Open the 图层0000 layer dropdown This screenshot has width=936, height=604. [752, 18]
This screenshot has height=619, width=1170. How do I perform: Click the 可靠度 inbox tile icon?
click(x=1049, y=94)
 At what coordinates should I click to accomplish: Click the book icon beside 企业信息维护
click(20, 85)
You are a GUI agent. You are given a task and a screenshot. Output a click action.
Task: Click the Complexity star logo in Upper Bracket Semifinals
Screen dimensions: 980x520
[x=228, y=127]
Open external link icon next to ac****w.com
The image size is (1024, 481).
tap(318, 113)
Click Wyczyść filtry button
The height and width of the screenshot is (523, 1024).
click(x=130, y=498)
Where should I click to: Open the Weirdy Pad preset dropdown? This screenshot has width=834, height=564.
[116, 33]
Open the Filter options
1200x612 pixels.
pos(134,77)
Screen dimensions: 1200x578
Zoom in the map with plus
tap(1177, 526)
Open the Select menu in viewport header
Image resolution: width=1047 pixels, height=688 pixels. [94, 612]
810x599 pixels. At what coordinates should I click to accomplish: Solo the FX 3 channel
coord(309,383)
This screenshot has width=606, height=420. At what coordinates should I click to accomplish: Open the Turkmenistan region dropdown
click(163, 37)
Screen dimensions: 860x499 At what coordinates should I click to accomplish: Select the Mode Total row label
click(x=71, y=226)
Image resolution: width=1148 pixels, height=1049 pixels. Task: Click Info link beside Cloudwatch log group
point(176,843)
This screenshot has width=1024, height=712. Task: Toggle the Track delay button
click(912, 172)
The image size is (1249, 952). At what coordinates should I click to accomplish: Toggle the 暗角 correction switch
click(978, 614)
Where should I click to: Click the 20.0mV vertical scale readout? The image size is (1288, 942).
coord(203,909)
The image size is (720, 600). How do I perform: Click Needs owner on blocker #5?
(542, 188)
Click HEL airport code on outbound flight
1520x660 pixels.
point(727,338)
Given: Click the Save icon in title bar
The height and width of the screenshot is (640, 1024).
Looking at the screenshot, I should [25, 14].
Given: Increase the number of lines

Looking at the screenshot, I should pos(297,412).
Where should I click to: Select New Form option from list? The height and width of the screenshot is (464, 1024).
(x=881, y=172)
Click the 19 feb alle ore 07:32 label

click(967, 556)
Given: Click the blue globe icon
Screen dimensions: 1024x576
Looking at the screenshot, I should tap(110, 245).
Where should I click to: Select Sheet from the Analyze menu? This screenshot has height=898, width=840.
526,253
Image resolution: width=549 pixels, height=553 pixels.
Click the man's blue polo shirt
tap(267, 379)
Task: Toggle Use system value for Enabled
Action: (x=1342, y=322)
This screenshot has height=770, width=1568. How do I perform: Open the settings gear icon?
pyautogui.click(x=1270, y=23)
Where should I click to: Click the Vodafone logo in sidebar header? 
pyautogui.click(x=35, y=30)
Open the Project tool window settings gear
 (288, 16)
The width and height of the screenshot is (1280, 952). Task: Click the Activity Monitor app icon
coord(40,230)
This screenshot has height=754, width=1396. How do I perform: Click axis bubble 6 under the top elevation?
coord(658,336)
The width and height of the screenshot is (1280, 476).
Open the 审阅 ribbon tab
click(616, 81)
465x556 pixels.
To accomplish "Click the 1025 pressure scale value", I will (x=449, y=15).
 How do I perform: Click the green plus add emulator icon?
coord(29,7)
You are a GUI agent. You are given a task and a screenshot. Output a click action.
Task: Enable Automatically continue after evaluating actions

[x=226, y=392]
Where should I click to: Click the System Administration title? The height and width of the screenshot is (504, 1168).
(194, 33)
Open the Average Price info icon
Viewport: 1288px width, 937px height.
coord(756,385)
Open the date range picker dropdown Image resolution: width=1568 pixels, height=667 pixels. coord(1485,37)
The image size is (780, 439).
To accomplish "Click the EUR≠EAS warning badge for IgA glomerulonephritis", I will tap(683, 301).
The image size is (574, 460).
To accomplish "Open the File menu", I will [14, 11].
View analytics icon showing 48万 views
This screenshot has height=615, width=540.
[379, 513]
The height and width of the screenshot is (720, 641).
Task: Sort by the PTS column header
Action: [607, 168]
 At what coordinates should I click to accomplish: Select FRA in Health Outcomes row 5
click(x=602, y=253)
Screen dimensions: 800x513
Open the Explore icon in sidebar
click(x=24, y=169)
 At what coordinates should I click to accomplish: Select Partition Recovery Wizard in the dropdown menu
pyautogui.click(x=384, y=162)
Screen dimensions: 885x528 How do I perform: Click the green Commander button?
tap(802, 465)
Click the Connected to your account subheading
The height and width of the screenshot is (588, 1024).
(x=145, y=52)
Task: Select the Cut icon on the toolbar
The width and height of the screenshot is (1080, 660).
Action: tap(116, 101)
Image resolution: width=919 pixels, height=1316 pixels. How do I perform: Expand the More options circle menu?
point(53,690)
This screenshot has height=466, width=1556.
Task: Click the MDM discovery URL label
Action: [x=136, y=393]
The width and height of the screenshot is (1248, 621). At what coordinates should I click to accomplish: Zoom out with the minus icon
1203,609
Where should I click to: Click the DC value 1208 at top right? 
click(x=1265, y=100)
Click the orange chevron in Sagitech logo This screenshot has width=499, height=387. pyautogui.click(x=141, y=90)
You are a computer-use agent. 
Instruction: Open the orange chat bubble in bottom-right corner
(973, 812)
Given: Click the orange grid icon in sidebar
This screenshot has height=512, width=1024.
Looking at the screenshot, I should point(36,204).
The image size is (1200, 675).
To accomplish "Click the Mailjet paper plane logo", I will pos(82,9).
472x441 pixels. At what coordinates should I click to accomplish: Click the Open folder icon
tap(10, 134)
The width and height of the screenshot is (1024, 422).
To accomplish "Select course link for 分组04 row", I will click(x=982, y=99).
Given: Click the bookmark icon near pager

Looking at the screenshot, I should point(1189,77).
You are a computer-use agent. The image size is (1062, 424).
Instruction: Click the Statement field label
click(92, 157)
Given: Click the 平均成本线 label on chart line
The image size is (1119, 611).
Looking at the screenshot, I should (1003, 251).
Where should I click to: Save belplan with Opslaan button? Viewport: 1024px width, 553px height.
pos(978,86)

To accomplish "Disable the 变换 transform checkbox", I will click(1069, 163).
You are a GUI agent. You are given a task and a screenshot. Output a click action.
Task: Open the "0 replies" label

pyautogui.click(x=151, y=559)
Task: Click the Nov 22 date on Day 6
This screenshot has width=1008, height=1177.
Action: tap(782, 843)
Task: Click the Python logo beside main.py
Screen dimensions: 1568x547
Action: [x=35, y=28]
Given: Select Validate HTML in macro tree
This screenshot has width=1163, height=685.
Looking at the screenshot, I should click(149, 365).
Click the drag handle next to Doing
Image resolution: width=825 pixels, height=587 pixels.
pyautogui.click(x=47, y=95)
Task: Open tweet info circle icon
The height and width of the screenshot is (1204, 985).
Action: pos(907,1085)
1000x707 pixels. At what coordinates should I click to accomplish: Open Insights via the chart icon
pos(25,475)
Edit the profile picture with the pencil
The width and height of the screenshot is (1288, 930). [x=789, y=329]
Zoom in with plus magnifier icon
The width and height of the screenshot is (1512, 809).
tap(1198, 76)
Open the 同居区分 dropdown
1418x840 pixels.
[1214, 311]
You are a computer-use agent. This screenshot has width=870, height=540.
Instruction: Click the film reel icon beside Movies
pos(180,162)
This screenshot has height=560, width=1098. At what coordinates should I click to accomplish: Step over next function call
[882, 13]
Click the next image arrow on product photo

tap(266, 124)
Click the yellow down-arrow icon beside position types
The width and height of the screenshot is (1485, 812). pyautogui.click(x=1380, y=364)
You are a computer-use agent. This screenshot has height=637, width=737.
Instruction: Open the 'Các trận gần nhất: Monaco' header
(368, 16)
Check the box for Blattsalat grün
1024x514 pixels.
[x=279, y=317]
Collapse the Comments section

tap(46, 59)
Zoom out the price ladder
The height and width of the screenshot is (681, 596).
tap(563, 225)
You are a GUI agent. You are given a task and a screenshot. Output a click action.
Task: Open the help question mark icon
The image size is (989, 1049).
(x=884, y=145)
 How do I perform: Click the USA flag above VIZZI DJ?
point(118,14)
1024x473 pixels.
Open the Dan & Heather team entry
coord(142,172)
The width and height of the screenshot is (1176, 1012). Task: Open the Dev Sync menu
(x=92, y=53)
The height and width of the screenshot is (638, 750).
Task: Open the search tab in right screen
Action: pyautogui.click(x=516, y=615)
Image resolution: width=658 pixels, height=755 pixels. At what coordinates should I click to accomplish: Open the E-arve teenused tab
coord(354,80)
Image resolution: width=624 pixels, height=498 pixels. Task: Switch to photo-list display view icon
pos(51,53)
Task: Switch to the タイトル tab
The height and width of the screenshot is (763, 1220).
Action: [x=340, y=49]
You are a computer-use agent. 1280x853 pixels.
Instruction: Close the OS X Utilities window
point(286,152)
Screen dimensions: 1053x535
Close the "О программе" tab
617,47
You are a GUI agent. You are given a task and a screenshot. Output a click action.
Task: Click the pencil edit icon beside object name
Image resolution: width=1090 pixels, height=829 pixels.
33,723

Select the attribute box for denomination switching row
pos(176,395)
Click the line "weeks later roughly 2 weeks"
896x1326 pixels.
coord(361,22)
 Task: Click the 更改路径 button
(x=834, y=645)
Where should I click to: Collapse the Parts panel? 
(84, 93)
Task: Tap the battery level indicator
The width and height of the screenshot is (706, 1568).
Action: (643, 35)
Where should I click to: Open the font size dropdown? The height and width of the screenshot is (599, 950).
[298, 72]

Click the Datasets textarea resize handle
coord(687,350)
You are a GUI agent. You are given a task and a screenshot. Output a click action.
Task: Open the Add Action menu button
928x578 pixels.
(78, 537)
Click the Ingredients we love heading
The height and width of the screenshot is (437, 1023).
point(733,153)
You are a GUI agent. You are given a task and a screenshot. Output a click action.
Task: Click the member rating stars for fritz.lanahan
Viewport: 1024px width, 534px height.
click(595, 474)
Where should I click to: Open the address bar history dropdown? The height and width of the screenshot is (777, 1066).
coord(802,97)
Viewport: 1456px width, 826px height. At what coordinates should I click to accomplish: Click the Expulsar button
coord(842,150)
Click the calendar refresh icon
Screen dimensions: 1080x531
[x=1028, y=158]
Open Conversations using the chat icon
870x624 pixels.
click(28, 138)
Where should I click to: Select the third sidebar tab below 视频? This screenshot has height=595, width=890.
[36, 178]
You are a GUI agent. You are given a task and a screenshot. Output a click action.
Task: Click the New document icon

┄┄┄┄┄┄┄┄┄┄┄┄┄┄┄┄┄┄┄┄

▶ [Task instructions] What you return should be exactly the lines above, starting at the one with "Task: Click the Complexity" and ending at the one with "Screen dimensions: 1200x578", and nothing else.

▶ [Answer]
Task: Click the Complexity star logo in Upper Bracket Semifinals
Screen dimensions: 980x520
[x=228, y=127]
Open external link icon next to ac****w.com
The image size is (1024, 481).
tap(318, 113)
Click Wyczyść filtry button
The height and width of the screenshot is (523, 1024).
click(x=130, y=498)
Where should I click to: Open the Weirdy Pad preset dropdown? This screenshot has width=834, height=564.
[116, 33]
Open the Filter options
1200x612 pixels.
pos(134,77)
Screen dimensions: 1200x578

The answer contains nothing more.